# A cruising blog: Bahamas & beyond



## hericsson (Oct 1, 2004)

Hi all Sailnet members,

My wife and I are currently sailing our 27 foot Albin Vega sailboat from Baltimore, MD to the Bahamas and then to other spots in the Caribbean. We're currently in Fernandina Beach, Florida and hope to be in the Bahamas before the New Year. You can follow our progress on www.under30undersail.blogspot.com

Happy sailing!

Hans


----------



## Giulietta (Nov 14, 2006)

Good!!

God bless you and safe trip. Enjoy.

"Hans is having some aches in his left shoulder."

Yeah right!!!!


----------



## TSOJOURNER (Dec 16, 1999)

Hans, I hope to be a few weeks behind you going through the Bahamas. Do you have any plans to head towards P.R. the USVI? If so I am looking to meet a few boat to maintain contact with throughout the trip. good luck and hope to see you out there.

Dave,
Dufour 30 - Blue Pearl


----------



## camaraderie (May 22, 2002)

Tahoe>>>>>
once you get to georgetown in the exumas you will find lots of other cruisers staging for the trip south and calls on the vhf for buddy boats
You sound like you think you can go to PR from the BAHAMAS
You cannot and will need to make the DR first
Get a copy of Bruce VanSants Passages South to see what you need to do as it is no picnic and singlehanding a 30ft. Dufour through it should be quite an experience! Forgive the question but you are new here...Have you blue water sailing experience to confidently undertake this trip alone at this time of year?? Keep us posted.


----------



## TSOJOURNER (Dec 16, 1999)

** Work to do **
Could you write the next part of the cruising thread above, picking up right after its last line?

** Source material **
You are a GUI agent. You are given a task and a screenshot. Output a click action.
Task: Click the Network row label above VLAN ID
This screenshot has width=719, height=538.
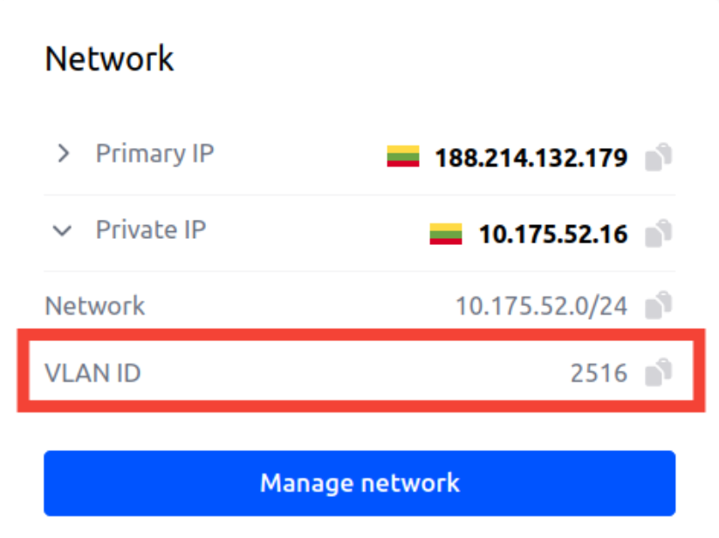(95, 306)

** Output below **
camaraderie>>
Thanks for your concern and yes i am a bit new to the open blue water experience however I have sail on lake tahoe for a number of years. I am currently outfitting the boat in Kemeh and will test out all the new equipment there in Galveston Bay before I head East. For starters I have never sailed with a windvaine and need to test it out in various weather conditons. I was hoping to use the ICW to reduce some of experiences you are referencing. Any advice on how to do this trip safely from you or anybody in this group is appreciated. 

Thanks, Dave


----------



## Bluewater4us (Oct 20, 2006)

Tahoe I will be making the passage south in Feb. I sugesst you get the cruising guide cam suggests and read it. I am reading it now and it has valuable info. Also be sure you have the safety equipment. and do some runs out and back in the Blue water a couple of times to see how your boat and you react. The Ocean is a different ball game. I am going to do it in a Catalina 36 with a friend or two.


----------



## camaraderie (May 22, 2002)

Dave...There's no reason you can't do the trip SLOWLY and CAREFULLY being prepared both on the boat AND to wait for extended periods of time for the right weather to go. What concerned me was that you seemed to be in a hurry to get to St. Maarten...and in a boat that is fairly light and singlehanded at the WORST time of year. 
IF that is the case and you are limited in time and *must* be in St. Marten any time in the next 3 months I would say take a plane. If not...why not start a thread for your trip and solicit specific advice on the things you are concerned about after reviewing what is already available on other threads about this passage. Like this one:
http://www.sailnet.com/forums/gener...-am-probably-crazy-too.html?highlight=luperon


----------



## kennya (Jul 10, 2006)

Hericsson: Good luck on your adventure. Reading Whisper’s log brought back fond memories. I lived in Titusville 1965 to 1970. I can only imagine the changes.


----------



## norsearayder (Dec 19, 2006)

*good luck going south*

hi all ,new today to sailnet,iam up here in maine if you need any help in southern maine let me know


----------



## camaraderie (May 22, 2002)

Norsea...
Welcome...that first message was more words than I heard from natives in a whole summer in Maine!! You must be from "away"!! <grin>


----------



## oldsalty (Sep 25, 2002)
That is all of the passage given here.